You might say that if any one time in history makes sense for when genocide got its name, it’s got to be in 1944 or so. However, the world had gone through a fair number of genocides before the Holocaust. And even the Holocaust had been going on for several years by 1944, and the world knew it, but they didn’t have a word to describe what was happening.
1944 is recent enough that you’ll have no trouble finding a ton of writing from before then. Plus, there’s writing that’s set before then. This year’s Killers of the Flower Moon takes place in the 1920s, and at a tribal council, conducted in English, one character says, “We’ve also got to realize this evil that’s come here. You have something it wants. It didn’t want you when we was coming through genocides, our coming home. But now...”
Some people would find this scene moving. But dedicated etymologists simply shake their heads and scowl. “That word didn’t exist back then,” they say, and they leave the theater in anger.
Forecast
NBC
During Charles Darwin’s voyage in the HMS Beagle, on a quest to eat every animal he could find, the captain of the ship was Admiral Robert FitzRoy. When he wasn’t kidnapping native children (for the purposes of civilizing them), FitzRoy was known for trying to predict the weather, using data he obtained about the wind and waves. He called these predictions “forecasts.” Once back home, he received a new title from the Royal Society: Meteorological Statist to the Board of Trade. He founded what would go on to be called the Meteorological Office.

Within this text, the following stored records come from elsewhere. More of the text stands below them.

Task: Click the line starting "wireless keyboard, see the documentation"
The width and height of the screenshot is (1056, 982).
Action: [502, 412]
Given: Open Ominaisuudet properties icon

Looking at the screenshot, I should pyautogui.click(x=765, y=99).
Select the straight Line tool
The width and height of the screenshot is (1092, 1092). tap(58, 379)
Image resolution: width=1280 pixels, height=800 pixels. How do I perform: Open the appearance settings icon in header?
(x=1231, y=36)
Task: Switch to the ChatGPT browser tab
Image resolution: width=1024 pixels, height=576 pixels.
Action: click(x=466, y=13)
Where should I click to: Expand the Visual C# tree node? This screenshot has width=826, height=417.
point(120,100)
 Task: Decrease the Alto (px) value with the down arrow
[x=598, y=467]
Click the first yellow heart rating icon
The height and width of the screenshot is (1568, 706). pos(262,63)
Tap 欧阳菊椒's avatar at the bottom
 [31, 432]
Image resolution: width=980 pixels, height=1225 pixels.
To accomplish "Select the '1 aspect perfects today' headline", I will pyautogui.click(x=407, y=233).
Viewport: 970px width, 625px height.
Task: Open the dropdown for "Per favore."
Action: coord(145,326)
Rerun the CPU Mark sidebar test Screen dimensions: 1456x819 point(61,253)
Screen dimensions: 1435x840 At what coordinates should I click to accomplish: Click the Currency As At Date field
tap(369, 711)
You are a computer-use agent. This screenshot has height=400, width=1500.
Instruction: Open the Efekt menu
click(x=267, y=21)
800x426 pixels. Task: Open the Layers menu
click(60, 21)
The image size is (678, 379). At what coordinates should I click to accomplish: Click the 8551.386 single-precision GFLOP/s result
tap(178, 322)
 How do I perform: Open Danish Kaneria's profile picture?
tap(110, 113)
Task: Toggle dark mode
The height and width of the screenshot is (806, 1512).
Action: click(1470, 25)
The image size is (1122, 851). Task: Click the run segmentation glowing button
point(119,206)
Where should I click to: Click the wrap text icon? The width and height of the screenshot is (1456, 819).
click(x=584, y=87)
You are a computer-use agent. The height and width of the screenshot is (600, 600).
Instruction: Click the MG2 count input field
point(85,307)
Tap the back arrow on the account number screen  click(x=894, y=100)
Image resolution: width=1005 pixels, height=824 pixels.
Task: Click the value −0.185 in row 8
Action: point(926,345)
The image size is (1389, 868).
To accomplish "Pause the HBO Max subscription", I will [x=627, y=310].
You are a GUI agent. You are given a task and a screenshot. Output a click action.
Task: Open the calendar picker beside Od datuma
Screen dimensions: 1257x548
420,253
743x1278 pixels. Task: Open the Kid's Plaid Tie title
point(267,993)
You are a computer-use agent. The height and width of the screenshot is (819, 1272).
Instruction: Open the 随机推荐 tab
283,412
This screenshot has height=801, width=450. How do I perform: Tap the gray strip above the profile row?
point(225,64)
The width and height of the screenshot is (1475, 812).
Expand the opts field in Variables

On some level, people had been trying to predict the weather for thousands of years. Originally, people had no idea how to predict temperature and rain, and their early efforts looked at longer-term stuff like river levels. Later, the field became entwined with astrology. Predictions were, predictably, therefore not very good. Other tools, such as putting frogs in jars and listening for their croaks, were equally unreliable.
By coining the term “forecast,” FitzRoy made the idea sound magical, which wasn’t particularly conducive to convincing skeptical scientists. When the Meteorological Office was starting out, many distrusted it. “In a few years,” said one MP while debating funding the office, “notwithstanding the variable climate of this country, we might know in this metropolis the condition of the weather 24 hours beforehand.” Everyone else in the room started laughing.
Well, who’s laughing now, 19th-century members of Parliament? It’s the meteorologists, that’s who. Firstly, because one-day forecasts are now extremely accurate (you just think they’re not because you remember the ones that aren’t). Secondly, because weathermen are primarily hired on the basis of how jolly they are.